Task directions. Every line of the data below should be written out word for word.

Provided material.
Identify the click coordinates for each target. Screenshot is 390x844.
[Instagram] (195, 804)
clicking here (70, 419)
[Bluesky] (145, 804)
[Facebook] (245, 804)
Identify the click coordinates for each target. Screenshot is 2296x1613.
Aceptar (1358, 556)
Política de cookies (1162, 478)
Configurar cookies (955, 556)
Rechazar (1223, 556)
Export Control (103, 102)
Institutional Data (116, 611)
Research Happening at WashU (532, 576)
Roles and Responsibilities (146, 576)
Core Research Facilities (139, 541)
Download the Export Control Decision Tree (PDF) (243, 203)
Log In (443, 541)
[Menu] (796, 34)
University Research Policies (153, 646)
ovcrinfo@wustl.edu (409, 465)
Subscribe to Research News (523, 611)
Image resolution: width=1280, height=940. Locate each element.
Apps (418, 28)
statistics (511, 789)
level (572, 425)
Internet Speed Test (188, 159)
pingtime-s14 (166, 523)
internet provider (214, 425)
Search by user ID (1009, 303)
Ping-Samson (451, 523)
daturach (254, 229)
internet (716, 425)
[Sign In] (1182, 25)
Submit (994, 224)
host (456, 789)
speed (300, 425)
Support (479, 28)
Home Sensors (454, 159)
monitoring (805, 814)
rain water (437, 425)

Solution to the problem.
Identify the click coordinates for each target. Screenshot is 390x844.
[Instagram] (195, 804)
clicking here (70, 419)
[Bluesky] (145, 804)
[Facebook] (245, 804)
Identify the click coordinates for each target. Screenshot is 2296x1613.
Aceptar (1358, 556)
Política de cookies (1162, 478)
Configurar cookies (955, 556)
Rechazar (1223, 556)
Export Control (103, 102)
Institutional Data (116, 611)
Research Happening at WashU (532, 576)
Roles and Responsibilities (146, 576)
Core Research Facilities (139, 541)
Download the Export Control Decision Tree (PDF) (243, 203)
Log In (443, 541)
[Menu] (796, 34)
University Research Policies (153, 646)
ovcrinfo@wustl.edu (409, 465)
Subscribe to Research News (523, 611)
Image resolution: width=1280, height=940. Locate each element.
Apps (418, 28)
statistics (511, 789)
level (572, 425)
Internet Speed Test (188, 159)
pingtime-s14 (166, 523)
internet provider (214, 425)
Search by user ID (1009, 303)
Ping-Samson (451, 523)
daturach (254, 229)
internet (716, 425)
[Sign In] (1182, 25)
Submit (994, 224)
host (456, 789)
speed (300, 425)
Support (479, 28)
Home Sensors (454, 159)
monitoring (805, 814)
rain water (437, 425)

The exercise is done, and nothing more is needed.